Transcript - Major McLaren
Hey I'm Major Andrew McLaren. I'm one of the doctors on CMERT - the Canadian medical emergency resuscitation team. I want you guys to come in and have a look at my workspace. Come on in. This is our 'resus' room. We move the resus room to the patient. Adam here is going to help show the area and some of the issues working in a place like this, in a moving helicopter in.Come on in. The idea of CMERT is to bring this resuscitation room to the point of injury, to wherever that injured patient is out there. It has a lot of differences from the resus rooms at home.
One of those is the heat. At home, we're worried about cold, were worried about the patients cooling down; We warm up the resus rooms. In this helicopter, it's about 40 or 50 degrees at times.
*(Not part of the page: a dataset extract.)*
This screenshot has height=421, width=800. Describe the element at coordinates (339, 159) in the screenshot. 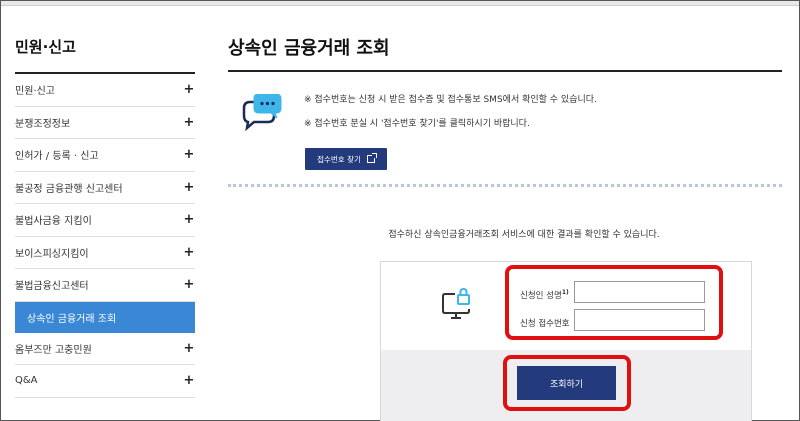

I see `find-receipt-label: 접수번호 찾기` at that location.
Sometimes there's air moving through, sometimes not. We're wearing about 50 pounds of stuff on us. So you can see that I have my camelback, so I can drink water while I'm resuscitating someone or getting to the scene. And we have to do things to cool ourselves down at times using ice packs in here, asking the pilots to fly in a way that gives us more air back here.
The other difference is that this is moving and shifting, sometimes very aggressively and so, unlike at home, I have to be tethered to my resus room. This is attached to my harness and I clip in to the aircraft so I don't go very far if there's a big movement.
Ever since I was a kid. I always knew I wanted to be a pilot. So I'm really excited to be here on my first deployment. However, it's kind of a moral dilemma because when I get to fly and do what I love, it means that it was a terrible day for someone else. The thing that kind of helps is that on the worst day of someone's life, my team and I get to bring them help.
The third big issue is communication. It's really hard to hear people when these rotors are running, it's deafening. I still need to talk to the resus team, I have my critical care nurse, I have a medic, and I have a medic and we still have to be able to communicate just like we would at home. Here we use these special ear pieces and the system called AWIS. That allows us to just speak and hear each other and not interfere with some of the flight stuff upfront.
There are a lot of similarities in this space as well. We still approach resuscitation with A B C, just like you learned at a first aid course. Just like the first aid course at home, we're going to address things that are going to kill you fast first. So when someone comes in here, we're looking for deadly bleeding. We're going to try to plug that hole or at the turnakey and then quickly, think about the airway.
The airways addressed here with a lot of options. We have simple stuff like the bag valve mask that we can oxygenate Adam with. We have some more advanced devices that we can put down through the vocal cords similar to what people have during an operation. In a dire situation where we can't easily see the airway, we can do surgery on the airway. We can make a hole right through the neck and put a tube in that to try to get air into the chest.
After we address A, we move on to B - breathing. Except no stethoscope here. All we would hear are the turbines up above. So I really want to use my hands here. All I hear is the rotor in the engine, the wind. I want to be able to use my eyes and my hands when I assess B, so I'm touching the patient a lot. I'm trying to feel for air under the skin, whether the chest is expanding, whether Adams looking at my face and I could ask him to do stuff like take a big breath. Sometimes people can't even hear that. After that I'm going to move on to an exam with my ultrasound. So I quickly, over about a minute, do a quick ultrasound. An ultrasounds would usually be used with a pregnant woman on a fetus. But here I'm just looking at the lung and I'm seeing if the lung is injured or popped on each side. I can even take a deeper look into the gut to see if there's blood around the intestines. And a quick look at the heart to see if the heart is beating normally.
After we've addressed the life threatening breathing problems, the lung is popped, we've put the tubes in, we put someone to sleep. We move on to C, just like you did at your first aid course and C is for circulation, it's adressing blood and blood product and preserve and clot. The biggest reason why we're here as a team, why does a physician, nurse, on the team is to deliver high quality blood product to the middle of Africa. That's hard to do. You can imagine, getting safe blood from a donor at home, through the blood chain, refrigerated and safe, and delivered safely out in the middle of the Sahara Desert. It is logistically difficult.
You can see in here, we have a little fridge called the credo cube. For every mission, we pull out a few of these little fridges and you can see blood there in the bottom - O negative blood. We keep it cold and we rigidly control the temperature for every mission we pull that out. We have six units of blood. We have some other blood product. And again, the clear stuff of blood, plasma which we deliver as a liquid back home. It's hard to move that liquid, it has to be frozen and then thawed at home and here we have freeze dried plasma. So you can see it's just like a solid, like a dust. We use a little bit of water, mix that up and then we can give it to a patient. We have some other product called cryo precipitate, same idea.
The purpose of CMERT, the whole idea of CMERT is to push resuscitative care straight to the point of injury, the middle of Africa in this case. We take a critical care nurse, a medic, a medic, and a physician to take all this technology that you'd find back at home in a resuscitation room, straight to the point of injury. In particular we move blood products safely, we deliver it to the right group of people. And we deliver care over that first hour and ultimately, get that trauma victim to a surgeon, and the surgeons what they need.